Start of Task data

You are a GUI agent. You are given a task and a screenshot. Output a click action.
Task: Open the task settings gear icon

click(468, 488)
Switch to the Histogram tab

End of Task data
Start of Task data

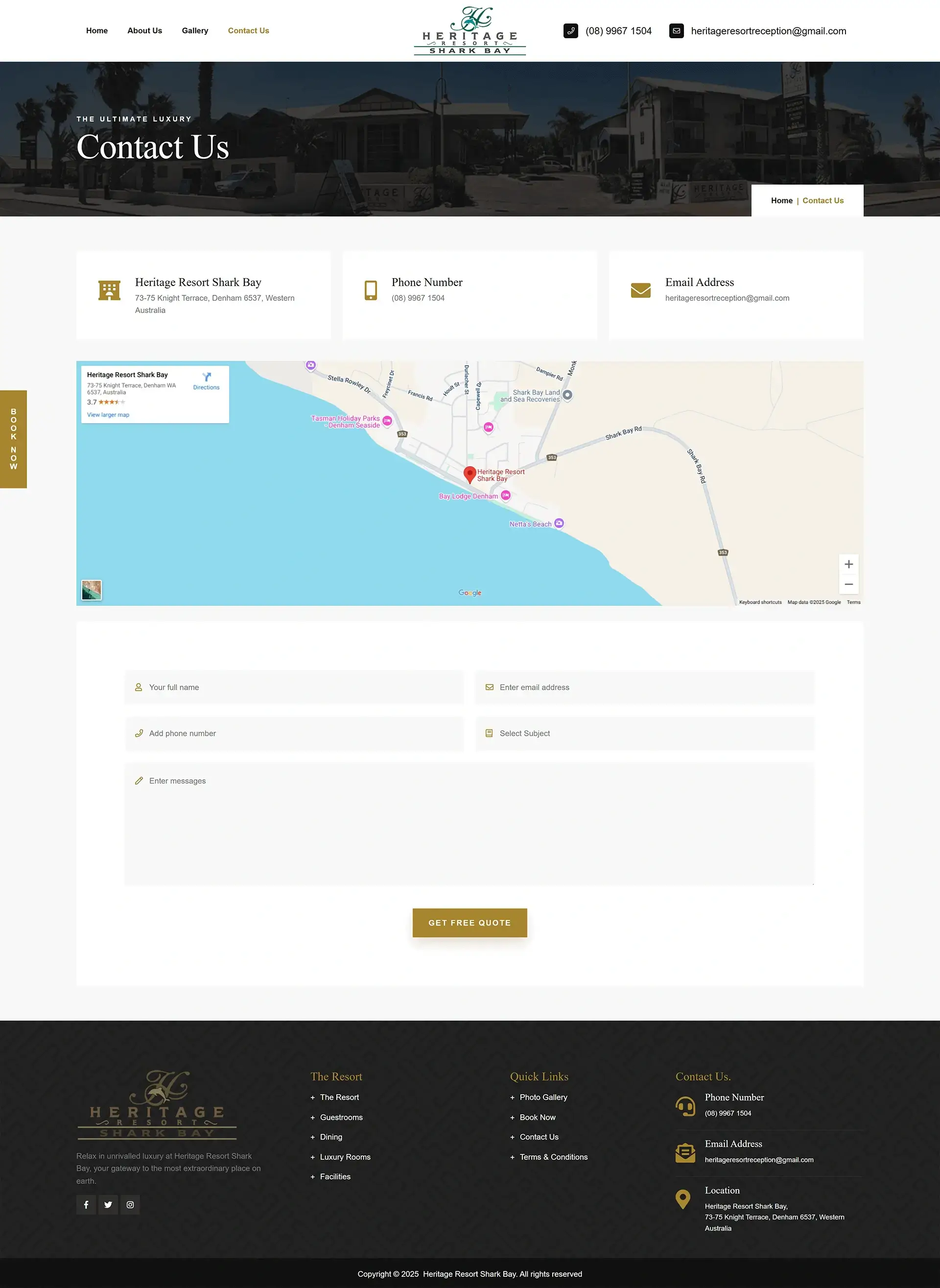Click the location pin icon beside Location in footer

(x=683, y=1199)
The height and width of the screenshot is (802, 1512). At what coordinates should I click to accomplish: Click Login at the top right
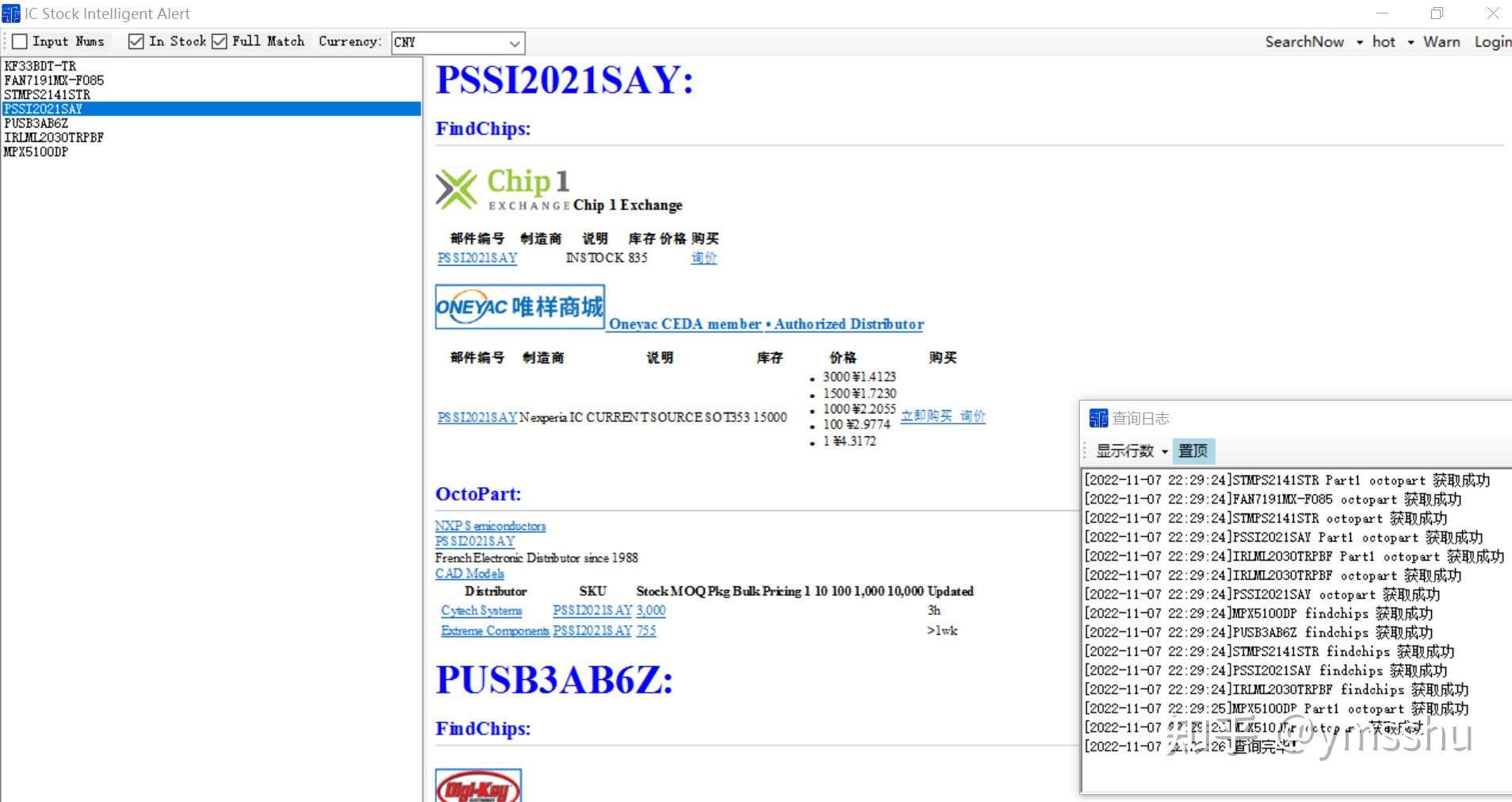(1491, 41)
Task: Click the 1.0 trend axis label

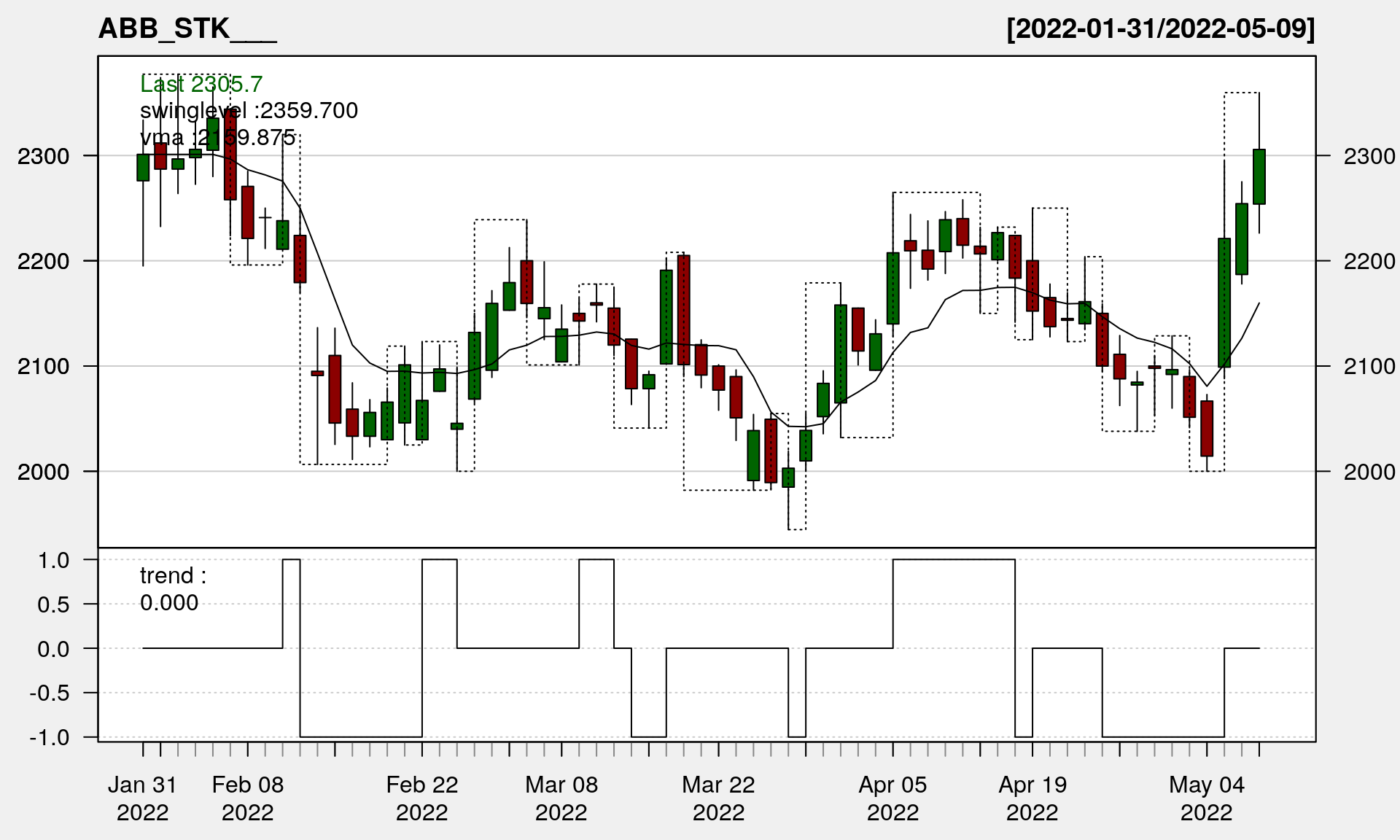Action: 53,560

End of Task data

:: Task brief ::
Out of the data above, set down the lines from the one with "You are a GUI" to the one with "Switch to the Histogram tab", both included, exactly as written and with no additions.

:: Answer to the problem ::
You are a GUI agent. You are given a task and a screenshot. Output a click action.
Task: Open the task settings gear icon

click(468, 488)
Switch to the Histogram tab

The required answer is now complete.